TASK INSTRUCTIONS: Starting at the line that contains "Screen dimensions: 868x400", return every line through the end of the data exactly, without pictures.

(Saved entries)
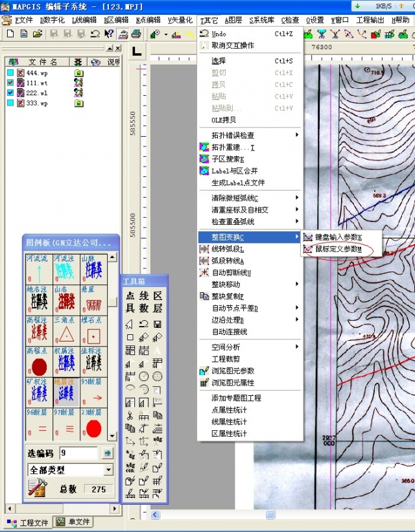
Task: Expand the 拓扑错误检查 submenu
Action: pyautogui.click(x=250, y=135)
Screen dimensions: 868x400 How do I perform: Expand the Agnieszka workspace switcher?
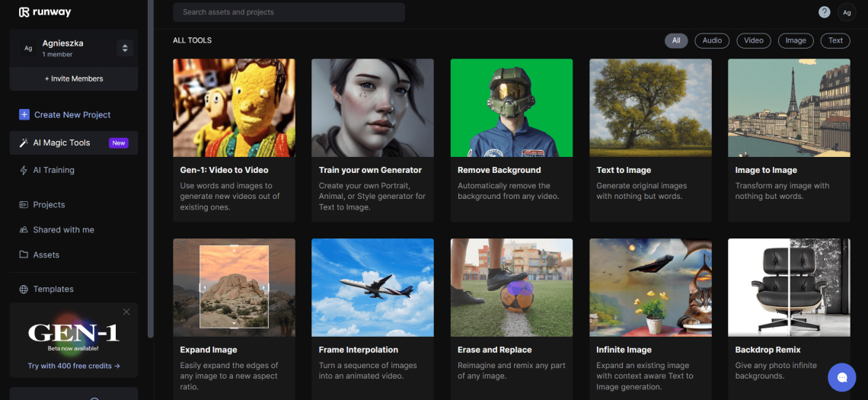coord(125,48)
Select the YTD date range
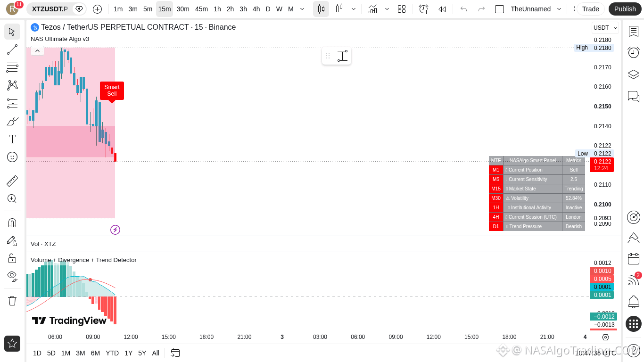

YOUR SOLUTION:
Screen dimensions: 868x400 How do I perform: Expand the Agnieszka workspace switcher?
coord(125,48)
Select the YTD date range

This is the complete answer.